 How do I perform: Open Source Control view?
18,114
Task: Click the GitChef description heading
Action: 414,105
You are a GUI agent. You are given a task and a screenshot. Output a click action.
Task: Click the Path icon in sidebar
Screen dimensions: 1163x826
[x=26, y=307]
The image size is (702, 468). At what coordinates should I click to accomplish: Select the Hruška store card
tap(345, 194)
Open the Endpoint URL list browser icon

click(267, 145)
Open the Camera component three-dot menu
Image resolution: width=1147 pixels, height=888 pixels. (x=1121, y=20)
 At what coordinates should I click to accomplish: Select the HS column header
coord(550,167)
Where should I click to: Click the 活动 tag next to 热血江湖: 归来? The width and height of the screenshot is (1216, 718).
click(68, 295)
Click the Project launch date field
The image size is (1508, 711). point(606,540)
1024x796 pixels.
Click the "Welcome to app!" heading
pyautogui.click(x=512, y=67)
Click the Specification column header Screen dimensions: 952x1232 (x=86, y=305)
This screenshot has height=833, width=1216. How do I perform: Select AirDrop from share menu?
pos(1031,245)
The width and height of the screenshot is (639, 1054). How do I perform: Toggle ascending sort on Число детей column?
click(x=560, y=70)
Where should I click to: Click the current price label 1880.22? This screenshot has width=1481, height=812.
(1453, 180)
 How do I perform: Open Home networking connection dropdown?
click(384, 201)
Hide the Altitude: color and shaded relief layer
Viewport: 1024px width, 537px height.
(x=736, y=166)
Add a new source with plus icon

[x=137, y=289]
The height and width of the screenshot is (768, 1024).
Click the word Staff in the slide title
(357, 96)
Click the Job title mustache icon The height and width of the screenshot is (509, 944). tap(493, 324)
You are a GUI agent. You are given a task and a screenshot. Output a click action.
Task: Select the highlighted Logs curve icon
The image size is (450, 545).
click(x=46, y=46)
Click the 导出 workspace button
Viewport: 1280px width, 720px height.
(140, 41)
----
#### Tarea requerida
Actualiza el material desde su comienzo hasta la línea que contiene "click(267, 145)", ambas incluidas, sustituyendo "Endpoint URL" por "Webhook URL" sin cambiar nada más, y devuelve solo ese tramo.

#### Solución del problema
 How do I perform: Open Source Control view?
18,114
Task: Click the GitChef description heading
Action: 414,105
You are a GUI agent. You are given a task and a screenshot. Output a click action.
Task: Click the Path icon in sidebar
Screen dimensions: 1163x826
[x=26, y=307]
The image size is (702, 468). At what coordinates should I click to accomplish: Select the Hruška store card
tap(345, 194)
Open the Webhook URL list browser icon

click(267, 145)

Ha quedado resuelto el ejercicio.